Putting your money where your ethics are

Updated:
2008-11-11 09:51
Published:
2008-10-27 00:00
By:
Camilla Cornell
windfall tips

Ethics and investing?

Julie Maltby strives to leave a light footprint on the planet. The 43-year-old communications and alumnae relations officer at Brescia University College in London, Ont., recycles and composts. She nixed grass for her yard in favour of low-maintenance landscaping that “doesn’t deplete water resources.” And she doesn’t wear anything that has been tested on animals.

But when Maltby took a look at her investment portfolio a few years back, she admits she knew very little about the companies she had invested in. Did they have good human resources practices and make products that were safe and environmentally friendly? She had no idea. “That didn’t sit right with me,” she says. “I want to invest in companies that agree, as I do, that we all have to be socially responsible in everything we do. It’s not okay to wear the banner sometimes and not others, according to whether it suits you.”

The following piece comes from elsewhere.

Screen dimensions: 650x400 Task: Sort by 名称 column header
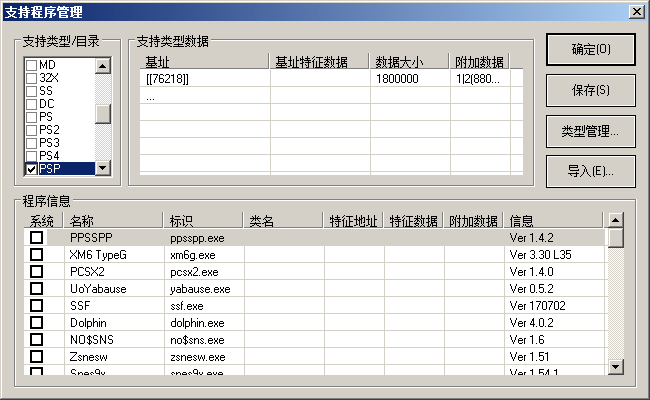click(112, 221)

When Maltby’s financial planner seemed uninterested in dealing with her concerns, she switched, opting to go with London, Ont.-based financial planner Johnny Fansher, who specializes in what is called SRI (or socially responsible investing). Basically, it involves rating companies not just on their financial performance, but on ethical considerations as well. “I thought it was important to put my money where my mouth is,” says Maltby.

Ethics and investing?

A growing number of people agree. Spurred on by concerns over everything from climate change to international development, the SRI industry is booming, according to the Toronto-based Social Investment Organization (SIO). In fact, from 2004 to 2006, the amount of assets invested using socially responsible guidelines grew from about $65.4 billion to a hefty $503.6 billion, with massive pensions funds such as CPP Investment Board, Caisse de dépôt et placement du Québec and British Columbia Investment Management coming on board. Even the big banks are beginning to add ethical funds to their offerings — a sure sign that such investments have hit the mainstream. Says Eugene Ellmen, executive director of SIO: “It took awhile to get the message out. But I think people are starting to realize that when they invest in a company, they are effectively endorsing what it does.”

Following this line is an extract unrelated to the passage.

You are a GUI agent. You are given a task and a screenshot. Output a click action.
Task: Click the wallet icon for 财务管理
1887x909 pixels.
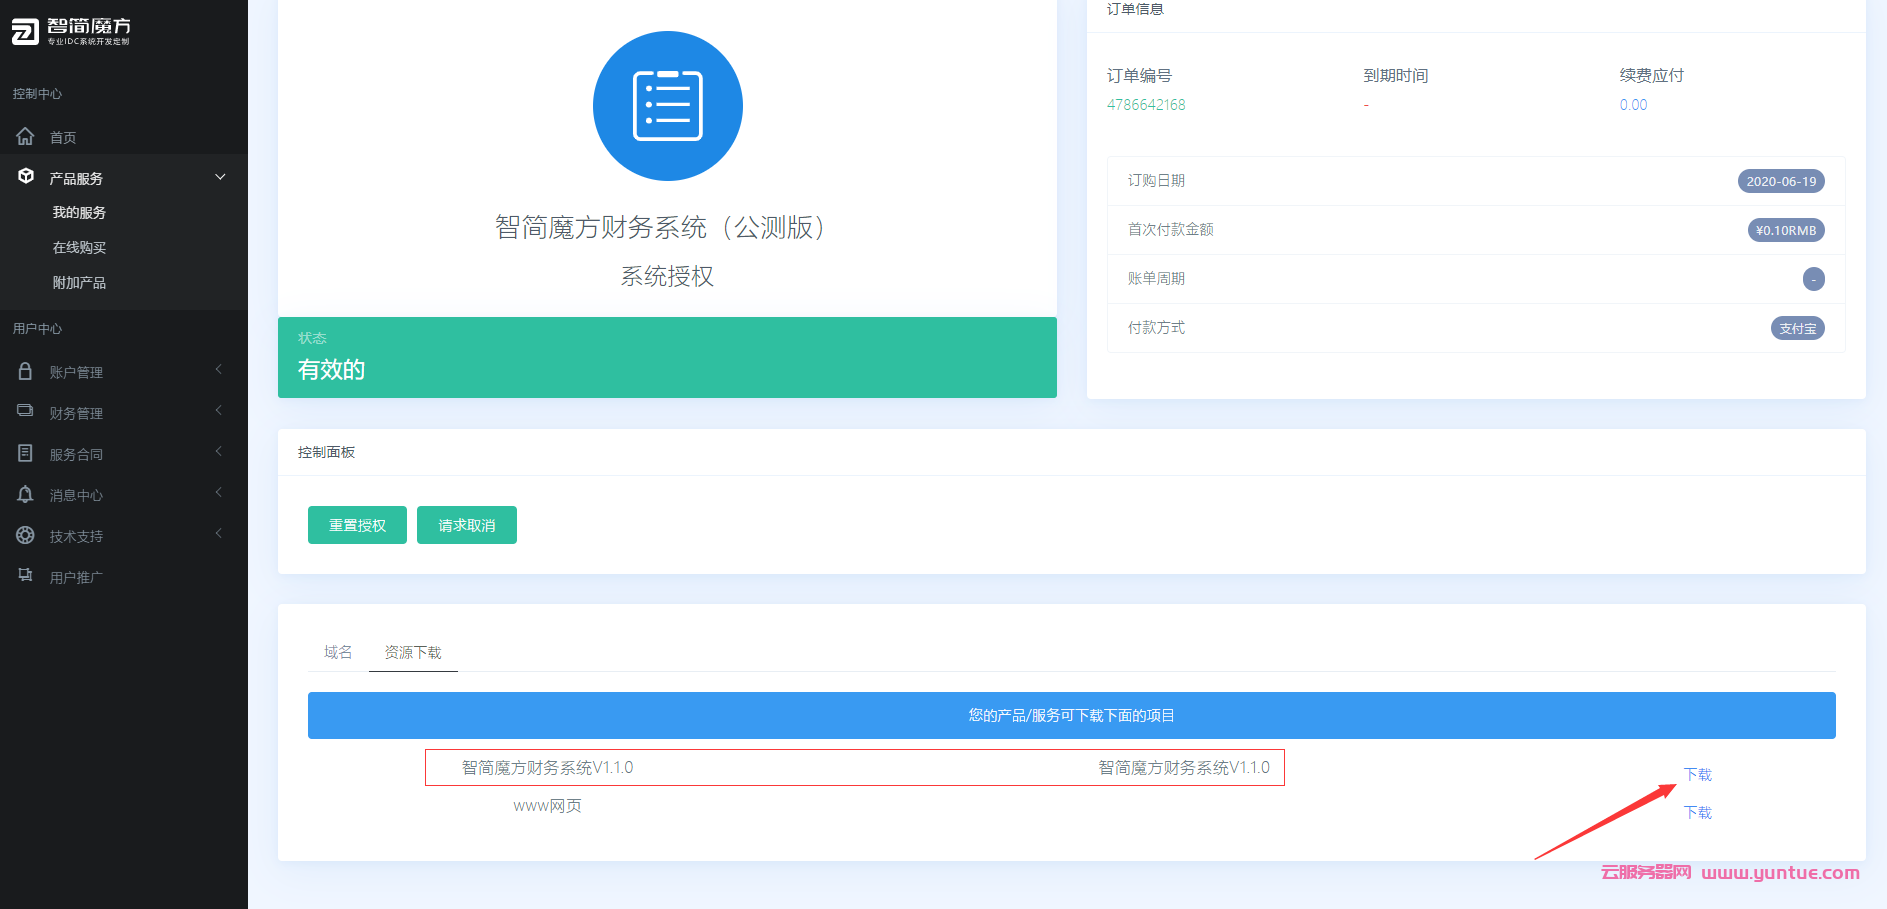click(26, 411)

The only problem: Deciding to invest with your conscience adds another level of complexity. Now, quite apart from taking into account whether a stock or mutual fund is going to speed you on your way to a cushy retirement, you’re forced to also consider social, environmental and/or governance issues. Here’s what to keep in mind to build a portfolio that truly reflects your beliefs…and doesn’t cause you to lose your organic cotton shirt in the process.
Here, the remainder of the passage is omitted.